Helmholtz-Zentrum für Umweltforschung GmbH - UFZ
UFZ-Spezial Dezember 2009: In Sachen Klimawandel

Von der Kalahari lernen

Wie Klimaveränderungen die Nitratwerte im Grundwasser steigen lassen.


Der weite Weg in die Kalahari hat sich für Dr. Susanne Stadler gelohnt: An einer Fallstudie in Botswana konnte sie zeigen, dass es einen Zusammenhang zwischen dem in den letzten tausenden Jahren häufiger aufgetretenen Wechsel von eher feuchtem zu trockenem Klima und dem Nitratgehalt im Grundwasser gibt. Das ist nicht nur ein Problem in Botswana, sondern auch für bestehende oder zukünftige Trockengebiete weltweit. Für ihre Dissertation arbeitete Susanne Stadler vom Geozentrum Hannover eng mit Wissenschaftlern am UFZ zusammen. "Wir untersuchen die Wasserressourcen zusammen mit den an sie gebundenen Stoffkreisläufen des Kohlenstoffs, Schwefels und Stickstoffs", erklärt Dr. Karsten Osenbrück vom UFZ, der an der Studie beteiligt war. Zur Identifizierung der Nitratquellen im Ntane Sandstein Aquifer in Botswana wurde in dieser Studie ein integrativer Ansatz verwendet, der Methoden der Hydrogeologie, Grundwasserchemie und Isotopenhydrologie kombiniert.
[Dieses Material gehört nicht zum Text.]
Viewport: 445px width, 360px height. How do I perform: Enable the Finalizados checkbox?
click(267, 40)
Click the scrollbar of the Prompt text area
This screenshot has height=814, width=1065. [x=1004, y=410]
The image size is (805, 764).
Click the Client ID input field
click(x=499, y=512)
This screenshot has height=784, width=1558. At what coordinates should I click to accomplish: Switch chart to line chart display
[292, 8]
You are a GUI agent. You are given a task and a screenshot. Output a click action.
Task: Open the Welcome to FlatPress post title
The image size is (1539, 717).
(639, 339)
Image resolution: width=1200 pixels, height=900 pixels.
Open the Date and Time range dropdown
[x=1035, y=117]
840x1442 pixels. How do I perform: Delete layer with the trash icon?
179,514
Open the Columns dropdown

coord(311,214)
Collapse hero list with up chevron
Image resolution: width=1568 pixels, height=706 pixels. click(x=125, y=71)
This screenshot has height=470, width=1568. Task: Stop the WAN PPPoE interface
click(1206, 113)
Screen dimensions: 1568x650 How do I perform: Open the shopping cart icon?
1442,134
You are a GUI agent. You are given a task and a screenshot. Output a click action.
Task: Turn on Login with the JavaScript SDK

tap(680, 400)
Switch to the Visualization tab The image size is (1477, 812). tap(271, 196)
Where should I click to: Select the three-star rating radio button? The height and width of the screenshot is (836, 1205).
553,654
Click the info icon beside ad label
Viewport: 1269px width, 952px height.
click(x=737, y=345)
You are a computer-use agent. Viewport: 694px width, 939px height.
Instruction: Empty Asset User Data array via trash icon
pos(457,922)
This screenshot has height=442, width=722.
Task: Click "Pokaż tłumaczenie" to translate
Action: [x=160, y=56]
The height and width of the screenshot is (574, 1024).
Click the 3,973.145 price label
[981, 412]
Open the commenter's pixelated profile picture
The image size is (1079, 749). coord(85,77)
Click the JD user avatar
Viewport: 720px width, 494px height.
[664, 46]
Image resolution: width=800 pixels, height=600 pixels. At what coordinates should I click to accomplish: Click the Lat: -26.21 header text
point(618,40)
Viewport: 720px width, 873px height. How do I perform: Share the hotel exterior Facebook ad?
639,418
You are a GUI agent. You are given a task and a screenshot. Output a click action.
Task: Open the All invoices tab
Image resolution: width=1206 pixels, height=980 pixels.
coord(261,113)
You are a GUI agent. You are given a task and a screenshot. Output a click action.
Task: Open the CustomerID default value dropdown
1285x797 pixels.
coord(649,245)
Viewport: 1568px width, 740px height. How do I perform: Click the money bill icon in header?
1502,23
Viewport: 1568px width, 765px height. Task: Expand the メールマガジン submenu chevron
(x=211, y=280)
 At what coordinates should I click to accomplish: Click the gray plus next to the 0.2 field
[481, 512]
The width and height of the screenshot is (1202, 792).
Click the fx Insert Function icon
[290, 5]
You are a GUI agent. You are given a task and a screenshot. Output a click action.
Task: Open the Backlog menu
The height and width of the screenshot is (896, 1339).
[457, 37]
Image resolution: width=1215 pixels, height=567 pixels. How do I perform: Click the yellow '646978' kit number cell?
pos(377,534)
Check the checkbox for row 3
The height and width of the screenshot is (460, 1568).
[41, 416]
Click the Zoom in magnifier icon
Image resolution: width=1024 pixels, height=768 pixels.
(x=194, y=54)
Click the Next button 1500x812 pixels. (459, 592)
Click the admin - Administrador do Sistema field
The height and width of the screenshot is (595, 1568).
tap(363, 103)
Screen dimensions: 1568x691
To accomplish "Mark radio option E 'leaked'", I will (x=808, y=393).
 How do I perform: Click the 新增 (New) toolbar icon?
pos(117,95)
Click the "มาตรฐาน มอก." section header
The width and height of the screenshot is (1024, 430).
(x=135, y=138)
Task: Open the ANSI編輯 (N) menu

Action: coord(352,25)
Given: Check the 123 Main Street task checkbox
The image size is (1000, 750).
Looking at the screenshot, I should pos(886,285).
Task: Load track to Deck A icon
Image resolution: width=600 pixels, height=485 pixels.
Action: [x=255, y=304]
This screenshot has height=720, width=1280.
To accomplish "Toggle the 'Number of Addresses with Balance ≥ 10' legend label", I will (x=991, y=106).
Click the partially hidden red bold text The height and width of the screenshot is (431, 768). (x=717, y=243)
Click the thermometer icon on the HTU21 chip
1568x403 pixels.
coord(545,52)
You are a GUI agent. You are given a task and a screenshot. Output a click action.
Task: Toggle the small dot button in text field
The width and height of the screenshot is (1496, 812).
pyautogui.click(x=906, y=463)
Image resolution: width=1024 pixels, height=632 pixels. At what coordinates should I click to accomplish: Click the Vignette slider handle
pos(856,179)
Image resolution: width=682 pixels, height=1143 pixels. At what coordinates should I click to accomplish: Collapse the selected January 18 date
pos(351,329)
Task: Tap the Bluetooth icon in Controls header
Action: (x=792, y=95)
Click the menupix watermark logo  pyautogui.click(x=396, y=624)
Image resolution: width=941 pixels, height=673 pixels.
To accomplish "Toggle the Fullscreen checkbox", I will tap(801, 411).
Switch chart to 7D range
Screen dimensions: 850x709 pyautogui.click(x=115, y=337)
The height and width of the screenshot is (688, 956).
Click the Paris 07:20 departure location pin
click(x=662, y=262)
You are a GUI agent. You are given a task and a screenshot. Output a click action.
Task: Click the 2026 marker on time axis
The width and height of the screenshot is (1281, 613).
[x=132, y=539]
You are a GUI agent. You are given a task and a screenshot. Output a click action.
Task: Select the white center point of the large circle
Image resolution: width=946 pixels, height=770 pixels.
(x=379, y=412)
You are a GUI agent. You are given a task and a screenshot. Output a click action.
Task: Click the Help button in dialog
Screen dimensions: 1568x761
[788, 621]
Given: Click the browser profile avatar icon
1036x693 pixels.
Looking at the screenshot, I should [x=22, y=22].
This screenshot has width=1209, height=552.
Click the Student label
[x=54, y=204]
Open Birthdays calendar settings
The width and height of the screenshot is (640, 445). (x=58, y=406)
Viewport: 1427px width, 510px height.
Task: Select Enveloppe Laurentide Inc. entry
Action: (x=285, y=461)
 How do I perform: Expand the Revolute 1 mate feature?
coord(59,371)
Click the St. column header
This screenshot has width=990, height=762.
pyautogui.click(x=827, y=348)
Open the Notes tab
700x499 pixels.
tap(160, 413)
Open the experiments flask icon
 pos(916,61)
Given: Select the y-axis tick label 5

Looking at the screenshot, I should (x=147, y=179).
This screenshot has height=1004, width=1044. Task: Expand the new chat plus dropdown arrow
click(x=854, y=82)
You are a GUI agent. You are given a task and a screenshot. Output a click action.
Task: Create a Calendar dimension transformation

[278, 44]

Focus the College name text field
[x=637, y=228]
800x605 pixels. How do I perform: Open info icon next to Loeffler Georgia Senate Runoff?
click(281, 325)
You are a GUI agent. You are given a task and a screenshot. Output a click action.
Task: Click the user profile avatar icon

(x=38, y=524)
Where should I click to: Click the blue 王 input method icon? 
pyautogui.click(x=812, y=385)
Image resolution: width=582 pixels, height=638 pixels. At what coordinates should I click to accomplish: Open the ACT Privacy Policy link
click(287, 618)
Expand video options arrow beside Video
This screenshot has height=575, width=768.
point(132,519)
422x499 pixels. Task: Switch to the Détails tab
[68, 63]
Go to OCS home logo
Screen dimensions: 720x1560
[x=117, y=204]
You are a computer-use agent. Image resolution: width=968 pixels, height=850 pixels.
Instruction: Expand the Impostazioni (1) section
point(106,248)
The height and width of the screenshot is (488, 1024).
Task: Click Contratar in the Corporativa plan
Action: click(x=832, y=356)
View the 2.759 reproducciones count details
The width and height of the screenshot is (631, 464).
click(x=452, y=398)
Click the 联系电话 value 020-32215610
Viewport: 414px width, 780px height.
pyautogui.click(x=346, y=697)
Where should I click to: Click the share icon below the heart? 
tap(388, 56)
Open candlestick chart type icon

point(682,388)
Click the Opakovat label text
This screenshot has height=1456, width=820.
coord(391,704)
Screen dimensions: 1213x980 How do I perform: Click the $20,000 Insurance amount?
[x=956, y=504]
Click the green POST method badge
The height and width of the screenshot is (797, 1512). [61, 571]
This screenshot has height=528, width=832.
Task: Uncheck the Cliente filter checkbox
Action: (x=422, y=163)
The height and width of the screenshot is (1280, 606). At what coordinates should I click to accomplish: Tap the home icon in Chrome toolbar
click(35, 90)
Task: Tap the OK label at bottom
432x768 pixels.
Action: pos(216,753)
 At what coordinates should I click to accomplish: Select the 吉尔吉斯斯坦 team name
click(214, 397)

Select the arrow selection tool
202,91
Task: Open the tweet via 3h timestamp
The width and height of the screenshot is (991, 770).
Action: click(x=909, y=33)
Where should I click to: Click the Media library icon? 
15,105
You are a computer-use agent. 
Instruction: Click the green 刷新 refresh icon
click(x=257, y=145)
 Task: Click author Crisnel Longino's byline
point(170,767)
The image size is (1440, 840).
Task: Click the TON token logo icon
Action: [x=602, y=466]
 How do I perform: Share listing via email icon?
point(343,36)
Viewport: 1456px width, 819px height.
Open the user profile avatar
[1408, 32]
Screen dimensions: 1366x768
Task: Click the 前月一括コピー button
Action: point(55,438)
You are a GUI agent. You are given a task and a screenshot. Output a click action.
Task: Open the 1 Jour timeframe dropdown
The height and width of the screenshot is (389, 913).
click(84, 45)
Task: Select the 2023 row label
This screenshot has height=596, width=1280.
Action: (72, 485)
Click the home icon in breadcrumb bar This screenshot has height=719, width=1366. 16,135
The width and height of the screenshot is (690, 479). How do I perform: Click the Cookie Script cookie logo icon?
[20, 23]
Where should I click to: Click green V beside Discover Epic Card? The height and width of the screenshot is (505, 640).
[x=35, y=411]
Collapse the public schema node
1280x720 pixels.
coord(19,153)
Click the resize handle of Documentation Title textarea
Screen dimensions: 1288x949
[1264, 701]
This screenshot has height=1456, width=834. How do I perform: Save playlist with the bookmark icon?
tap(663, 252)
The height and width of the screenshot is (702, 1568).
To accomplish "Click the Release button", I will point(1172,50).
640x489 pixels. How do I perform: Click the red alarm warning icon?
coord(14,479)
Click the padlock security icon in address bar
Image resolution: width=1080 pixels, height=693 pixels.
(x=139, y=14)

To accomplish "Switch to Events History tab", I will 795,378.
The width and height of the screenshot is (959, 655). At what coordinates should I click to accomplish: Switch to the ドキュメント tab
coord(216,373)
Untersuchungen in dicht besiedelten Gebieten wie dem Gaza-Streifen hatten bereits zuvor gezeigt, dass Dünger und Abwässer die Nitratwerte im Grundwasser so ansteigen lassen können, dass daraus Gesundheitsrisiken für die Bevölkerung erwachsen. Doch wie verändern sich Nitratgehalte im Grundwasser in Gegenden, in denen der Einfluss menschlichen Handelns absolut gering ist? In der unbesiedelten Kalahari-Wüste, die sich vor allem auf dem Gebiet von Botswana erstreckt, ist dies der Fall. Die Kalahari ist eigentlich eine Trockensavanne. Ihre charakteristischen lang gestreckten Dünen wurden in einer feuchteren Klimaphase der jüngsten Erdgeschichte (vor etwa 10.000 bis 20.000 Jahren) durch Pflanzenwuchs stabilisiert. Es dominieren Gräser, Dornensträucher und Akazienbäume, die auch bei extrem geringen Niederschlagsmengen überleben können. Die wenigen im Kalahari-Gebiet lebenden Menschen unterhalten Rinderherden, die die bewachsenen Flächen abweiden. Der Wasserbedarf für Mensch und Tier kann ausschließlich über das Grundwasser gedeckt werden.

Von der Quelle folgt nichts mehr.